Fresh mexican food and seasoned tofu is available! Avocado instead of cheese makes a better taco. It’s cash only, so be prepared! This website has a picture of the walk up window…it’s another “take-out only” restaurant.
Admire the fishes…Don’t eat them.
Ah…my sweet *elixir. My little happy place. How I look forward to my daily espresso beverage!
- double shot home-brewed Fair Trade, Organic, City or Full City Roast coffee
- teensy bit sweetener
- 1/3 cup soy milk
- 1/3 cup homemade nut rice milk.
I typically use coarse raw sugar, but today I tried Raw Coconut Crystals. I found them at my local food Co-op. Two thumbs up!
*Elixir just sounds right to me. Technically, an elixir is a sweet liquid containing alcohol. But, since espresso is clearly used to “cure one’s ills,” I’m going with it!
Milk a bean, milk a grain, milk a nut, milk a seed, milk a drupe (yes, a drupe!), but please don’t milk an animal. When people consume milk from lactating animals, the first thing you should ponder is what is baby cow– baby goat– baby sheep– drinking? What happens to the baby animals? What happens to momma cow– momma goat– momma sheep when her overworked reproductive system stops being “profitable”? The bad news is that the answers aren’t pretty.
The good news is that non-dairy milk options are plentiful. It’s easier than you might think to wean off animal milk. There is no nutritional need for animal milk in the human diet!
Go to the non-dairy milk section of your local store and you’ll notice an ever-increasing array of plant milks: Soy milk, rice milk, oat milk, almond milk, hazelnut milk, hemp milk, coconut milk..even flax milk! There are different brands of each type of milk. There are different varieties within the types of plant milks..like plain, vanilla, chocolate, unsweetened, fortified. If you don’t like one, try another. Find your favorite!

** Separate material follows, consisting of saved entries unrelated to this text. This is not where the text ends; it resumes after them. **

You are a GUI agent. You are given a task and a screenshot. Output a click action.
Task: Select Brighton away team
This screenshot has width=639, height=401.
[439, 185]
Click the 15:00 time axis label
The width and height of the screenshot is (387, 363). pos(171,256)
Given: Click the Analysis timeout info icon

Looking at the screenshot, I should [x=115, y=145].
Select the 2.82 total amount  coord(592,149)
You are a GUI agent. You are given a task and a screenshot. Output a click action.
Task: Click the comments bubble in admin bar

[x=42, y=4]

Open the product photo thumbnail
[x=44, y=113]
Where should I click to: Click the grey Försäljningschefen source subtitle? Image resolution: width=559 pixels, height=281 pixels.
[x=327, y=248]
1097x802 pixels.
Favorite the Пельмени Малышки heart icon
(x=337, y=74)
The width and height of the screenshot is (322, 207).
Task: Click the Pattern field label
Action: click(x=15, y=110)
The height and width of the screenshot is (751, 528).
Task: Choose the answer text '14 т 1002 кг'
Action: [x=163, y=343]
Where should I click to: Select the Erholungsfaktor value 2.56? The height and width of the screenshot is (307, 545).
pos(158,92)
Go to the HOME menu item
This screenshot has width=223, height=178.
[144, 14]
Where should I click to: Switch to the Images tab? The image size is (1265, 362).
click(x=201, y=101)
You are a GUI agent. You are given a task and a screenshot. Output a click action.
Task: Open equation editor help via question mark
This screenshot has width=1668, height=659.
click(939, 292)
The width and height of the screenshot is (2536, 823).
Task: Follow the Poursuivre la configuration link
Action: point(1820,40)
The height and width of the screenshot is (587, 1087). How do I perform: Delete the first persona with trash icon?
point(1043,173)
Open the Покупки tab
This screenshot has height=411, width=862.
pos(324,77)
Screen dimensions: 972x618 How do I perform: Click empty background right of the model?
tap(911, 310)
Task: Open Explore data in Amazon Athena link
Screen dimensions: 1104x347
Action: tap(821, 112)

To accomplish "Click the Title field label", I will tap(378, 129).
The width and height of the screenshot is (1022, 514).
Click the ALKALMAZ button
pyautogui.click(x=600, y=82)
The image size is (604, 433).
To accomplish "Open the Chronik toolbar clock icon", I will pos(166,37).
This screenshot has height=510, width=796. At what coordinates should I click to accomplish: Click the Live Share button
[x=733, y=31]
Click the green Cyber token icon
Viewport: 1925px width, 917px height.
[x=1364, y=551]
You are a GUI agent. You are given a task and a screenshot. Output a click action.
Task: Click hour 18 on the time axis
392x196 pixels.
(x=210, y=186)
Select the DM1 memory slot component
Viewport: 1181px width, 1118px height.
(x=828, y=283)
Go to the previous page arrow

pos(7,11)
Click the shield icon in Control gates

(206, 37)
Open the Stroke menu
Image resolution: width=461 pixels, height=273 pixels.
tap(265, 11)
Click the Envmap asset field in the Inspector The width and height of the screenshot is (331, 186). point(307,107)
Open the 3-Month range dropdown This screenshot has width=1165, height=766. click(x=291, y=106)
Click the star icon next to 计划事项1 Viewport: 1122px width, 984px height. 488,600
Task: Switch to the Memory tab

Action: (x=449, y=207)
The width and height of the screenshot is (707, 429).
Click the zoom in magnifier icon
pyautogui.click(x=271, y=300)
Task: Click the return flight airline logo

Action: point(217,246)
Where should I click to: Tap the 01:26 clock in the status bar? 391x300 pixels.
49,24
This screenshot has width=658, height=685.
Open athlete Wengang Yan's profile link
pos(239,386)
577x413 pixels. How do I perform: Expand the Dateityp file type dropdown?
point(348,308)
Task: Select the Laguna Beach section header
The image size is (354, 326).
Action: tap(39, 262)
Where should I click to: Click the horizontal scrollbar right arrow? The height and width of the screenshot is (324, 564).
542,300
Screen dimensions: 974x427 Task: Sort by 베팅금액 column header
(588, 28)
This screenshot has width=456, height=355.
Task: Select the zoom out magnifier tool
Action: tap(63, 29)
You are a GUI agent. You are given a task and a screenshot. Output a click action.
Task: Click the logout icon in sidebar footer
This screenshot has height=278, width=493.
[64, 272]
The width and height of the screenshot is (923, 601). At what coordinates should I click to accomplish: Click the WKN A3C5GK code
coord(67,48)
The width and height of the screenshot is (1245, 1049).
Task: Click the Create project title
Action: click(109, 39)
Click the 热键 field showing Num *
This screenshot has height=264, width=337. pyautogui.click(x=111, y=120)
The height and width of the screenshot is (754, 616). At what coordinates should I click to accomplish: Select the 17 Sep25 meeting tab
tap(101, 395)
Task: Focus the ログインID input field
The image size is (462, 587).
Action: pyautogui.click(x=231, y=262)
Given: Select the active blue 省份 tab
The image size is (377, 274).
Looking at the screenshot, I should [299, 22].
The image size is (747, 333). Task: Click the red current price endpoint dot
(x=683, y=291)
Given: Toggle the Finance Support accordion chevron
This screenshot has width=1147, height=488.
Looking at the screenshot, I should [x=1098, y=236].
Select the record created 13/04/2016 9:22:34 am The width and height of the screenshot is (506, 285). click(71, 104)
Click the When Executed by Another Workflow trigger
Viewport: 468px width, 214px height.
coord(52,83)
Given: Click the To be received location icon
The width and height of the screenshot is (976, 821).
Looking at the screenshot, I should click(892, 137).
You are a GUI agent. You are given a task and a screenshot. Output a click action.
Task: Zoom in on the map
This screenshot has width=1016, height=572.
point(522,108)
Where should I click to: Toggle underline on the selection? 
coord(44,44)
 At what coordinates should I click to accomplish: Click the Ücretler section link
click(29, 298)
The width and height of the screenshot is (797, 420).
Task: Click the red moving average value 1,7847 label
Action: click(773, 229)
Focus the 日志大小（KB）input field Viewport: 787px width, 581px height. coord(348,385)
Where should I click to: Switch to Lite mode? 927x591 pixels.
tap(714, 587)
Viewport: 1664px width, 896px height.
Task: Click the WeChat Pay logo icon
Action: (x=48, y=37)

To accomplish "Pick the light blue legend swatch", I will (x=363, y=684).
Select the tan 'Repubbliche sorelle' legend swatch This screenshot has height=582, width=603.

Holiday flavors (YUM!) – Pumpkin Spice, Chocolate Peppermint, Nog
Make your “own” milk: it’s easy to do and you needn’t endure a long pregnancy and painful delivery. It’s also less expensive than packaged milk and more eco-friendly. Personally, I don’t like the aftertaste of packaged almond milks but I love homemade almond milk. I encourage you to make your own nut and rice milks. Here’s how I do it…
First, make sure you have a batch of cooked short grain brown rice on hand. I make up a batch and freeze portions in 1/2 cup glass jam jars. One cup (dried) rice will make enough for 7 batches of milk.
You must use short grain rice! You don’t want your milk to have a gritty sediment, do you? What’s the difference between long and short grains? The answer is in the percentage of the starches amylose and amylopectin. (I first learned about them from chef Alton Brown…thanks, A.B.!)
Long grain rice has a higher percentage of amylose. Amylose makes the rice cook up dry, firm and separate. Amylose is insoluble in water. Rice milk made from long grains has more of a “gritty” sediment. The resulting milk is more watery, less creamy = not good!
Short grain rice has a higher percentage of amylopectin. It releases starch when cooking, resulting in a moist, soft and sticky grain. The resulting milk will be creamy without a gritty sediment = good!
On to the nuts…pick your favorite raw nut. I like to use Brazil nuts, but sometimes I mix it up and use cashews, almonds, or hazelnuts.
Nut Rice Milk (my own creation):
Soak 1/3 cup raw nuts and 2 pitted dates into 4 cups water for 4-8 hours. Blend the water, nuts and dates with 1/2 cup cooked short grain rice and 1 teaspoon vanilla extract in a VitaMix blender or other “sporty” blender. (I don’t know if it would work with a wimpy blender!) Frothy, healthy, affordable and delicious! I don’t strain my milk. I simply shake, then pour.
My personal favorite is mixing my homemade nut rice milk with packaged soy milk in a 50-50 ratio. That’s just me! You do what you gotta do…as long as you leave the animals alone!